# Unlackierte Rahmen kaufen?/wenn ja wo?



## Deleted182572 (5. Februar 2011)

Moin Community,
ich wollte mir schon seit laengerer zeit den traum vom selbst zusammengestelltem Bike erfüllen.
Nun zu meiner Frage:
Kann man unlackierte Rahmen fuers Bike kaufen!?
Oder kann einfach ueber die alte Farbe drüberlackiert werden!?

Hoffe auf rasche antworten
MfG


----------



## RISE (5. Februar 2011)

Die Cult Rahmen in raw kommen meines Wissens nach komplett unlackiert, also auch ohne Klarlack. Zumindest war das bei der ersten Serie so. Ansonsten sind die meisten Firmen wenigstens so vernünftig, eine Klarlackschicht aufzutragen.

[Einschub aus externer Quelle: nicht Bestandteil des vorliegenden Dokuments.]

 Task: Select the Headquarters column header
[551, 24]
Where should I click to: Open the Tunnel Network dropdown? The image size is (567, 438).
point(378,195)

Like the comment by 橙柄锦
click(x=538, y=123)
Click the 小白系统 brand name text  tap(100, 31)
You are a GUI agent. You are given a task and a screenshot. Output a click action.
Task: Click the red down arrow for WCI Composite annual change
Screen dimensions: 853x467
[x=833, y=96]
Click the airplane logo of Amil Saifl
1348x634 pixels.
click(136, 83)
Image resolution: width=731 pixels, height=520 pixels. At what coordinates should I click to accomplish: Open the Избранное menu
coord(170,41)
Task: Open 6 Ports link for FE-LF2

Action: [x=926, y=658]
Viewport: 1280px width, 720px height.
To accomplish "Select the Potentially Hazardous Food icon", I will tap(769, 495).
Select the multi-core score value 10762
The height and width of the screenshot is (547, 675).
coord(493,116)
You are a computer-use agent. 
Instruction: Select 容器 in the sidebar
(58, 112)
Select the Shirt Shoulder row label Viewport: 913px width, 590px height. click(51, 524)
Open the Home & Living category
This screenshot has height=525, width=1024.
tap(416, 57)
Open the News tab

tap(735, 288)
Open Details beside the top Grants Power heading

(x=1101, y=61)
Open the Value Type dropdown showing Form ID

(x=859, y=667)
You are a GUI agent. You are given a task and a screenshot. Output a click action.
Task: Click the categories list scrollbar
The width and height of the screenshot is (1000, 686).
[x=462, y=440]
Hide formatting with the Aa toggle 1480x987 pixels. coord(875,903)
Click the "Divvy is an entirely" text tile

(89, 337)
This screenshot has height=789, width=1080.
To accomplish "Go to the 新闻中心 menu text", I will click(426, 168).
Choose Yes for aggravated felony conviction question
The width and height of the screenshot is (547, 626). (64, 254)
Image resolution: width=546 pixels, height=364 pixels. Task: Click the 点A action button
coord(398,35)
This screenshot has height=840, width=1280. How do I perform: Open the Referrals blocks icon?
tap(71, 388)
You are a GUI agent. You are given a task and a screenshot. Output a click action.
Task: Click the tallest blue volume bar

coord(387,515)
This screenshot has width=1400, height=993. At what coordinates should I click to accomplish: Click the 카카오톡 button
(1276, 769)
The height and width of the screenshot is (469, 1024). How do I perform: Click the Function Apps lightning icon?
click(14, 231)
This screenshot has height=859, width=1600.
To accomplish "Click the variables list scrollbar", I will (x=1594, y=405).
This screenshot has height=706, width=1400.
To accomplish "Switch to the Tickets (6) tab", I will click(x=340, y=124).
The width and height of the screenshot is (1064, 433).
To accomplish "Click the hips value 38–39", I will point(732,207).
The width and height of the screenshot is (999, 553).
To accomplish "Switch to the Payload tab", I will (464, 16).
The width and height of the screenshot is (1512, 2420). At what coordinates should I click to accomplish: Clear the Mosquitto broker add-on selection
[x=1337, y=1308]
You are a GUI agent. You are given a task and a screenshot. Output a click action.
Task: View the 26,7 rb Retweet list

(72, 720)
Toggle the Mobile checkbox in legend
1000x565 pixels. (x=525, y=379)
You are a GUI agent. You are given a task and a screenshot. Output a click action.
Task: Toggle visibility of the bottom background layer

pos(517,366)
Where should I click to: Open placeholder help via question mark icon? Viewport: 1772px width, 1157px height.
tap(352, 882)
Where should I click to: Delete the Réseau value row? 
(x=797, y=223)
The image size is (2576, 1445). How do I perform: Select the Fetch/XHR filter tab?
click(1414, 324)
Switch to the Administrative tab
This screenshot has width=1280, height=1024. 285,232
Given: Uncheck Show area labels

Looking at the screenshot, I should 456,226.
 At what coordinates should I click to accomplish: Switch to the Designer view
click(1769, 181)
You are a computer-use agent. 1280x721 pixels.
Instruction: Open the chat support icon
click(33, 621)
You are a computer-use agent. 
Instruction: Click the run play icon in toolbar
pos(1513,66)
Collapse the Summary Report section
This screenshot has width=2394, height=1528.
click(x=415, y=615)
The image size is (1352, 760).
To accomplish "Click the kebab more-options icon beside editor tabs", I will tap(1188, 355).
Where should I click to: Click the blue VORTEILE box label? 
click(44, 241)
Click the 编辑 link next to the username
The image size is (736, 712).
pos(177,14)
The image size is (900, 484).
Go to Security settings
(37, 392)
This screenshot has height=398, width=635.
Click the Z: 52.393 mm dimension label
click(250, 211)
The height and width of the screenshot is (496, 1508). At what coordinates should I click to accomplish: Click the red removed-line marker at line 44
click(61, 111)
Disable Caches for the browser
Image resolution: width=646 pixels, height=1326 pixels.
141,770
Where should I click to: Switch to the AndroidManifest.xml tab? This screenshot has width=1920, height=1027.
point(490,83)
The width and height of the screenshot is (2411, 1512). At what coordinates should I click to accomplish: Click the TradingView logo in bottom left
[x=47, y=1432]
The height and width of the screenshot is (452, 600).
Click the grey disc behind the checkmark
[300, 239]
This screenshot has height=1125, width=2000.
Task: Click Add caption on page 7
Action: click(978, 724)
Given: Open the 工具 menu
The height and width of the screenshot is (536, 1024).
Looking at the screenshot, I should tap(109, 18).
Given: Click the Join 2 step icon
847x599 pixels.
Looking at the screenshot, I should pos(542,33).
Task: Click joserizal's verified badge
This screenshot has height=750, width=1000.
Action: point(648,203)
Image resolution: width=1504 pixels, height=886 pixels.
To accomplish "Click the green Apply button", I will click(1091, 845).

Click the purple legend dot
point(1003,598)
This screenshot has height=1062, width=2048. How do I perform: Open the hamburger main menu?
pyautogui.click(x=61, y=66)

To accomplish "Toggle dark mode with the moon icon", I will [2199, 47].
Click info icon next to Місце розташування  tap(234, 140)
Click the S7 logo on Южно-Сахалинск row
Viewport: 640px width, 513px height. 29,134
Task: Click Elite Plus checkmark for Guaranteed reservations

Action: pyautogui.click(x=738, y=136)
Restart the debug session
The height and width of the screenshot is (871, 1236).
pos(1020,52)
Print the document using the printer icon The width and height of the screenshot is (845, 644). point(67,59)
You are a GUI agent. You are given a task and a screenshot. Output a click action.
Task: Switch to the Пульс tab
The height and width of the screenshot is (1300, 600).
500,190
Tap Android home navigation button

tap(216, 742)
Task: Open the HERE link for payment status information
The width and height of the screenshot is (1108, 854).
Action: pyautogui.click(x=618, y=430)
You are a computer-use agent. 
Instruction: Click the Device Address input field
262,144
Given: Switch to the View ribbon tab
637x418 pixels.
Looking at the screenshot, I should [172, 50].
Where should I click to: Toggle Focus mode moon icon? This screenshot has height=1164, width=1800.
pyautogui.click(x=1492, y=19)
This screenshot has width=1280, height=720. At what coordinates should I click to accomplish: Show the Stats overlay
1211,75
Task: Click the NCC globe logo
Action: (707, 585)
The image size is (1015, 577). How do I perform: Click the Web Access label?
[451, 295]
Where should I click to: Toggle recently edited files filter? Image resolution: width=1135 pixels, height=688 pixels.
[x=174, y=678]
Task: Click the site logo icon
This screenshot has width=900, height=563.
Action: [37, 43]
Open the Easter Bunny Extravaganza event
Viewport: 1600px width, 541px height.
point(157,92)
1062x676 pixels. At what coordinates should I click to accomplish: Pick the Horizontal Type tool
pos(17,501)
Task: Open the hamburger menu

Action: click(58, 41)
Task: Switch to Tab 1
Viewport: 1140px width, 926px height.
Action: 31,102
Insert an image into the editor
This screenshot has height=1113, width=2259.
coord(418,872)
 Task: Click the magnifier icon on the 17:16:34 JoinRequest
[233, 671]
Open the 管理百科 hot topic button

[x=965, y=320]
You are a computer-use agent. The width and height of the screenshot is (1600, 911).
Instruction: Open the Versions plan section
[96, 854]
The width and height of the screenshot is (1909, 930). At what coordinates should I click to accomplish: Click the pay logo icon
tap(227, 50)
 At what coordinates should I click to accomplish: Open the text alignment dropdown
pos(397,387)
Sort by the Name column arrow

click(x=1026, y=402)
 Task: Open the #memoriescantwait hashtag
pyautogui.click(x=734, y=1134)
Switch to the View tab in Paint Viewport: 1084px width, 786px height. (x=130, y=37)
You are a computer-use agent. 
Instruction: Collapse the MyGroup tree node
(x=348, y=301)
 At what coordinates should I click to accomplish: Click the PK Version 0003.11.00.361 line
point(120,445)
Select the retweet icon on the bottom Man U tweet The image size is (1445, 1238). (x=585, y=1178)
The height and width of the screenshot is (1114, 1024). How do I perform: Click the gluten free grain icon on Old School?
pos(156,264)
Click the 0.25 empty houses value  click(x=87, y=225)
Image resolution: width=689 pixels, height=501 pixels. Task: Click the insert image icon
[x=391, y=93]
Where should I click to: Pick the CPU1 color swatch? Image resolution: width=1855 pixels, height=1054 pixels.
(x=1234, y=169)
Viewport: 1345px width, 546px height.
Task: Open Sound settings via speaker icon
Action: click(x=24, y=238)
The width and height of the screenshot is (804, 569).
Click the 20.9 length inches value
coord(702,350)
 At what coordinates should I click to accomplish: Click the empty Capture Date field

Über alte Farbe kann eigentlich drüber lackiert werden. Entweder die alte Farbe mit Stripper komplett entfernen oder gut anschleifen und ordentlich lackieren.


----------



## MTB-News.de




----------



## Deleted182572 (5. Februar 2011)

welche rahmen sind denn so gut zu fahren !?
gibts schon Threads zum lackiern von bikes, und zusammenschrauben etc?

MfG


----------



## Hertener (5. Februar 2011)

> welche rahmen sind denn so gut zu fahren !?


Selber zusammengeschweißte!


----------



## Deleted182572 (5. Februar 2011)

und wie soll ein 13enjähriger das schaffen !?


----------



## Hertener (5. Februar 2011)

Na, wenn er das nicht weiß, wie will er dann lackieren? 
Wäre es nicht klüger (und einfacher) sich einen schön gelackten Rahmen mit passender Geometrie von der Stange zu suchen?


----------



## Stirni (6. Februar 2011)

schleif deinen aktuellen rahmen doch ab und lackier ihn dann wie du lustig bist.


----------



## Deleted182572 (6. Februar 2011)

ich will ja mit bmx anfangen hab also im moment noch nicht so den ueberblick in sachen parts . eine kleine hilfestellung waer ganz nett


----------



## Daniel_D (6. Februar 2011)

Vielleicht kaufst du dir erst Mal ein brauchbares Komplettrad ehe du 1000+ Euros für ein Custom BMX ausgibst.


----------



## Hertener (8. Februar 2011)

Yo, das hat meine Frau auch gerade vorgeschlagen.


----------



## fffoxhunter (10. Februar 2011)

..


----------



## MTB-News.de




----------



## DJ_BMX (12. Februar 2011)

Ruf bei Country Bikes an, die kommen in RAW. Vielleicht schicken sie dir, wenn du einen kaufst, einen Rahmen ohne Klarlack zu.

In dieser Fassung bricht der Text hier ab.